TASK DIRECTIONS
All lines in the records below that hold "legend" are to be shown.
[RECORDS PROVIDED Boundary: Start]
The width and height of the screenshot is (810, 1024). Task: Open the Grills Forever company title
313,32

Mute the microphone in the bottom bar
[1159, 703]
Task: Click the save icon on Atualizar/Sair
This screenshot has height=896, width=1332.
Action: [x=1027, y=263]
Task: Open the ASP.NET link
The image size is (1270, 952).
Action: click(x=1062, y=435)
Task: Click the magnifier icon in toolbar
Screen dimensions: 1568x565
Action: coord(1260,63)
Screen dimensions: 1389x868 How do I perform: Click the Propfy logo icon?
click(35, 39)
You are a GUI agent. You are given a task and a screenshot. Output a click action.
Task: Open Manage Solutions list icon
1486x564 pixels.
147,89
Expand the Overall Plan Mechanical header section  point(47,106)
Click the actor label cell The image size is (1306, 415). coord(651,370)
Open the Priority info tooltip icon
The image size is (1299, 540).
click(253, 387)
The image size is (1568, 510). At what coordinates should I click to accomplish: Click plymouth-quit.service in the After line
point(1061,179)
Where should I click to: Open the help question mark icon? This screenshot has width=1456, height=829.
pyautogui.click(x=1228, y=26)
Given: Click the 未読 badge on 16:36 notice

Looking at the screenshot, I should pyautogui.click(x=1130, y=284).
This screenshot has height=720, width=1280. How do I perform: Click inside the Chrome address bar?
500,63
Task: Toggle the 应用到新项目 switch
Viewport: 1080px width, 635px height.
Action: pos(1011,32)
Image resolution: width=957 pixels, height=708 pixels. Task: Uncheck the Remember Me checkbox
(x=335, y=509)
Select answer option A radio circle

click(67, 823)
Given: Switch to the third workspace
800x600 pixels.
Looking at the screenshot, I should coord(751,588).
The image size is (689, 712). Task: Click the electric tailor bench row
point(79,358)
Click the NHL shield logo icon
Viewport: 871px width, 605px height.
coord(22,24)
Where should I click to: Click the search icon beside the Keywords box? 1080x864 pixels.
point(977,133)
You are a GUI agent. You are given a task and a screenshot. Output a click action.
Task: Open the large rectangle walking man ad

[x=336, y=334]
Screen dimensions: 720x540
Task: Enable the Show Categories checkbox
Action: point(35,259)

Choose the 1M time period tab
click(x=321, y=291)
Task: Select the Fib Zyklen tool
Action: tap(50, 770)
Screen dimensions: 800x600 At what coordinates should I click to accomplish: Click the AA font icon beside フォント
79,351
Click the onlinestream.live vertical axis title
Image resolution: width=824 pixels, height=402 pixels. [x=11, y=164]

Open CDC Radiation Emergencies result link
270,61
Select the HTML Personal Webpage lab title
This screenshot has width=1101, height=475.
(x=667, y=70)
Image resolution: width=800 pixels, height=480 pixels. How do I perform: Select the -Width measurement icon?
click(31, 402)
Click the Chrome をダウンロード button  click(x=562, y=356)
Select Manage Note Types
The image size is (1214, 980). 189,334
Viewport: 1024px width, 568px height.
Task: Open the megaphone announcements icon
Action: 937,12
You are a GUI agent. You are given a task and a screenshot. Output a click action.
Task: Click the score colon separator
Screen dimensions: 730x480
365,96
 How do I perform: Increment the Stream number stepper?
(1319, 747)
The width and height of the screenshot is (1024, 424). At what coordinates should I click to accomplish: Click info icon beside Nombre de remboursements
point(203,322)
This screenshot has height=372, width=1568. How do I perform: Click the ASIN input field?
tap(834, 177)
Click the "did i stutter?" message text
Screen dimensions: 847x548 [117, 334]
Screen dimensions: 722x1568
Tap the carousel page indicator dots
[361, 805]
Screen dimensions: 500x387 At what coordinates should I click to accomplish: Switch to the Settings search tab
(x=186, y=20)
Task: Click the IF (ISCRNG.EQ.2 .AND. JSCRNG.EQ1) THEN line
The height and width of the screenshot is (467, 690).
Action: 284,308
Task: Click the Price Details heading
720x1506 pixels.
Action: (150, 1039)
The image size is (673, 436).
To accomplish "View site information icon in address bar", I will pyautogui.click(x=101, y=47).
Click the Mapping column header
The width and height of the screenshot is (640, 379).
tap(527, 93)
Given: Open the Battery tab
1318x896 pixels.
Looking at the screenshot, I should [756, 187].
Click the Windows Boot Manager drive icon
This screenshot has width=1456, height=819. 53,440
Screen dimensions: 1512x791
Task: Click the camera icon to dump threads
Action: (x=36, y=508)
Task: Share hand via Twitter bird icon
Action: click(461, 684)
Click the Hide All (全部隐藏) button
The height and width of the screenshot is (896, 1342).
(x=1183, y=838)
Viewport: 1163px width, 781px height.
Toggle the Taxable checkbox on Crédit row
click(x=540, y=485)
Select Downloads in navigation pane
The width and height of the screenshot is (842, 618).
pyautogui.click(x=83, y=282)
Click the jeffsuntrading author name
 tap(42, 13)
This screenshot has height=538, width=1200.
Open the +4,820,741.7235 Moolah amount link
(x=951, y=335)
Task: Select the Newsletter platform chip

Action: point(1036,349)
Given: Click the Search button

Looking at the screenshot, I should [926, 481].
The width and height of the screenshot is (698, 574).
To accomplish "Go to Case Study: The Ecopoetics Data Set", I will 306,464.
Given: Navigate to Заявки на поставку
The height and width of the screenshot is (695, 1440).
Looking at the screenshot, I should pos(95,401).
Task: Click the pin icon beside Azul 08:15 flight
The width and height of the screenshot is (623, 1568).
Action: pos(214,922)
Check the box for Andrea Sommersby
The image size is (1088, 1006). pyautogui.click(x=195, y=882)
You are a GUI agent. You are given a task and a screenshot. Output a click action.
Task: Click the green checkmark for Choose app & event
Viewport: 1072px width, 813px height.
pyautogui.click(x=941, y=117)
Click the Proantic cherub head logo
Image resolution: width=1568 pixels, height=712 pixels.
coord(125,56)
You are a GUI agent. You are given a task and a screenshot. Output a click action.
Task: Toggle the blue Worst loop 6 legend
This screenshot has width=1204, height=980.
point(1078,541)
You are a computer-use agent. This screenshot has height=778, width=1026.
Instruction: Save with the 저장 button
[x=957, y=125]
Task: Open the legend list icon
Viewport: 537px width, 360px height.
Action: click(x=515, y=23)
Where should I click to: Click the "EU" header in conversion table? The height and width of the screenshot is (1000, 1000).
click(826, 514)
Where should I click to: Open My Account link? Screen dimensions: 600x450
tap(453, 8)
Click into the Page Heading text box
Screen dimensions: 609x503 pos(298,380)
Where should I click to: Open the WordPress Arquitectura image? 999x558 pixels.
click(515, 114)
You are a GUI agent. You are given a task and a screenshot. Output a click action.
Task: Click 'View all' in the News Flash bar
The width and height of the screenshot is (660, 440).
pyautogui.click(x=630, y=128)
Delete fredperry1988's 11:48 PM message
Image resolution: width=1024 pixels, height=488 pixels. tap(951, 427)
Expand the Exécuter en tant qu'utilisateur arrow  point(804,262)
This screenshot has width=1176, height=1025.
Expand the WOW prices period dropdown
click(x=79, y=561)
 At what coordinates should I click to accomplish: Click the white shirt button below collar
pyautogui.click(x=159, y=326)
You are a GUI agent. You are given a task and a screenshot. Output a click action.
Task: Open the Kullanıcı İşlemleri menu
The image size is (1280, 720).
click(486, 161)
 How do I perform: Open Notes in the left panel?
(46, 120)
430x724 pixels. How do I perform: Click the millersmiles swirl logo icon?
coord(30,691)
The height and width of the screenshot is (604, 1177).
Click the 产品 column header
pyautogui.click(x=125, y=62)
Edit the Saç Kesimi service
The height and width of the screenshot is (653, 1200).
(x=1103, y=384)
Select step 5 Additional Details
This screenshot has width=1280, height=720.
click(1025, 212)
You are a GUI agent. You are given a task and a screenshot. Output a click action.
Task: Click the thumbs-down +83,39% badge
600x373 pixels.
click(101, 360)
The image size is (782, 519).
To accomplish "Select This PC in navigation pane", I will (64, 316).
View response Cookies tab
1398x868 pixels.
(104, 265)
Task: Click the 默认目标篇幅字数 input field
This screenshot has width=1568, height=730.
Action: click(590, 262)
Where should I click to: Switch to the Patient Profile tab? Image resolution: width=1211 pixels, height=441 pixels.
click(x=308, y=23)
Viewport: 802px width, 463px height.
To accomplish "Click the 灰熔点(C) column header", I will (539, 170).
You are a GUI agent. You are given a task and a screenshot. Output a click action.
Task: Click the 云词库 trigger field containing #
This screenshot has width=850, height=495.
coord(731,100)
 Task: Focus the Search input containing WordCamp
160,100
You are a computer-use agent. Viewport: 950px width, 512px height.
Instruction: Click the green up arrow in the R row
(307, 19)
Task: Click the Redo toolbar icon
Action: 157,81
[RECORDS PROVIDED Boundary: End]
FINISHED TASK
Task: Toggle the blue Worst loop 6 legend
Task: Open the legend list icon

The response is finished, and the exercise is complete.